> **Task item**
Set down the records again. Every word and mark must match exactly.

> **Provided material**

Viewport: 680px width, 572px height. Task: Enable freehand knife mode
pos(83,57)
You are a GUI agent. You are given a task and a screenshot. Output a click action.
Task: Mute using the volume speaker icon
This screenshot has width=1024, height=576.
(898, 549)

> **Result of this exercise**
Viewport: 680px width, 572px height. Task: Enable freehand knife mode
pos(83,57)
You are a GUI agent. You are given a task and a screenshot. Output a click action.
Task: Mute using the volume speaker icon
This screenshot has width=1024, height=576.
(898, 549)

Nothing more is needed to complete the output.